─── DATA RECORDS
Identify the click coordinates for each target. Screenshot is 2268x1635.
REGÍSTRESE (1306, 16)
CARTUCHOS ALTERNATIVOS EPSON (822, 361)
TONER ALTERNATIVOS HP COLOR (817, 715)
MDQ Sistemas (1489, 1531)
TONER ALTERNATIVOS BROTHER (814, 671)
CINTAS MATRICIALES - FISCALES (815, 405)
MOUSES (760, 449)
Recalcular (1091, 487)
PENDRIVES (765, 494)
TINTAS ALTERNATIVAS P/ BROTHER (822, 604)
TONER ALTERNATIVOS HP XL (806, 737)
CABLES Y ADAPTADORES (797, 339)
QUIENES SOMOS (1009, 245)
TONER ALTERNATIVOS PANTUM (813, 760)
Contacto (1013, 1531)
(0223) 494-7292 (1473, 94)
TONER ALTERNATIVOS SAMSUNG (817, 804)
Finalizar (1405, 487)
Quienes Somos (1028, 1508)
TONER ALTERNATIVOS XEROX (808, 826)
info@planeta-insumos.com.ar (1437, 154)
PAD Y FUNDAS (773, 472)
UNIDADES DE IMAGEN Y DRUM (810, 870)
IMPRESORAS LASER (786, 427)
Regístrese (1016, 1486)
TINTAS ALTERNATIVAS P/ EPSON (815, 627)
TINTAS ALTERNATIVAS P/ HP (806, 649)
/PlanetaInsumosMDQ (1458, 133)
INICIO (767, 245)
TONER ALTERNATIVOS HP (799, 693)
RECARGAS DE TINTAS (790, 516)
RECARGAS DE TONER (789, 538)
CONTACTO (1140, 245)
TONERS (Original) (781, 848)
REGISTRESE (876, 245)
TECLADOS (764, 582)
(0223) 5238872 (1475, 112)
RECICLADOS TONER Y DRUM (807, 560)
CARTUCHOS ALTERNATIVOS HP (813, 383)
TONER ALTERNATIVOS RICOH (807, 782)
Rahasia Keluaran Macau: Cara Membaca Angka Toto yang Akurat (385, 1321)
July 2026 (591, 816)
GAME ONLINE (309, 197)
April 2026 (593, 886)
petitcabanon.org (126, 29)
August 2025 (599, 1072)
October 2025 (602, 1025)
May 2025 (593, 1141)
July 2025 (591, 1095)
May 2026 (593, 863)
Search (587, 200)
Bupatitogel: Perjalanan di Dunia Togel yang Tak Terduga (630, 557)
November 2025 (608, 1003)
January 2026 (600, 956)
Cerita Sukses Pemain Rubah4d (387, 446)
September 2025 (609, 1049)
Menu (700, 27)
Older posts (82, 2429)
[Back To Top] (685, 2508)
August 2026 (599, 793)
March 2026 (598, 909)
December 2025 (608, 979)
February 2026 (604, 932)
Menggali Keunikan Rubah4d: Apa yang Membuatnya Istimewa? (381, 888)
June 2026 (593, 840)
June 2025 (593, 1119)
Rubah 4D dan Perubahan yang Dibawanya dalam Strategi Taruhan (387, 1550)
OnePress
──────
EXERCISE DESCRIPTION – Copy every record exactly as presented.

WRITTEN ANSWER –
Identify the click coordinates for each target. Screenshot is 2268x1635.
REGÍSTRESE (1306, 16)
CARTUCHOS ALTERNATIVOS EPSON (822, 361)
TONER ALTERNATIVOS HP COLOR (817, 715)
MDQ Sistemas (1489, 1531)
TONER ALTERNATIVOS BROTHER (814, 671)
CINTAS MATRICIALES - FISCALES (815, 405)
MOUSES (760, 449)
Recalcular (1091, 487)
PENDRIVES (765, 494)
TINTAS ALTERNATIVAS P/ BROTHER (822, 604)
TONER ALTERNATIVOS HP XL (806, 737)
CABLES Y ADAPTADORES (797, 339)
QUIENES SOMOS (1009, 245)
TONER ALTERNATIVOS PANTUM (813, 760)
Contacto (1013, 1531)
(0223) 494-7292 (1473, 94)
TONER ALTERNATIVOS SAMSUNG (817, 804)
Finalizar (1405, 487)
Quienes Somos (1028, 1508)
TONER ALTERNATIVOS XEROX (808, 826)
info@planeta-insumos.com.ar (1437, 154)
PAD Y FUNDAS (773, 472)
UNIDADES DE IMAGEN Y DRUM (810, 870)
IMPRESORAS LASER (786, 427)
Regístrese (1016, 1486)
TINTAS ALTERNATIVAS P/ EPSON (815, 627)
TINTAS ALTERNATIVAS P/ HP (806, 649)
/PlanetaInsumosMDQ (1458, 133)
INICIO (767, 245)
TONER ALTERNATIVOS HP (799, 693)
RECARGAS DE TINTAS (790, 516)
RECARGAS DE TONER (789, 538)
CONTACTO (1140, 245)
TONERS (Original) (781, 848)
REGISTRESE (876, 245)
TECLADOS (764, 582)
(0223) 5238872 (1475, 112)
RECICLADOS TONER Y DRUM (807, 560)
CARTUCHOS ALTERNATIVOS HP (813, 383)
TONER ALTERNATIVOS RICOH (807, 782)
Rahasia Keluaran Macau: Cara Membaca Angka Toto yang Akurat (385, 1321)
July 2026 (591, 816)
GAME ONLINE (309, 197)
April 2026 (593, 886)
petitcabanon.org (126, 29)
August 2025 (599, 1072)
October 2025 (602, 1025)
May 2025 (593, 1141)
July 2025 (591, 1095)
May 2026 (593, 863)
Search (587, 200)
Bupatitogel: Perjalanan di Dunia Togel yang Tak Terduga (630, 557)
November 2025 (608, 1003)
January 2026 (600, 956)
Cerita Sukses Pemain Rubah4d (387, 446)
September 2025 (609, 1049)
Menu (700, 27)
Older posts (82, 2429)
[Back To Top] (685, 2508)
August 2026 (599, 793)
March 2026 (598, 909)
December 2025 (608, 979)
February 2026 (604, 932)
Menggali Keunikan Rubah4d: Apa yang Membuatnya Istimewa? (381, 888)
June 2026 (593, 840)
June 2025 (593, 1119)
Rubah 4D dan Perubahan yang Dibawanya dalam Strategi Taruhan (387, 1550)
OnePress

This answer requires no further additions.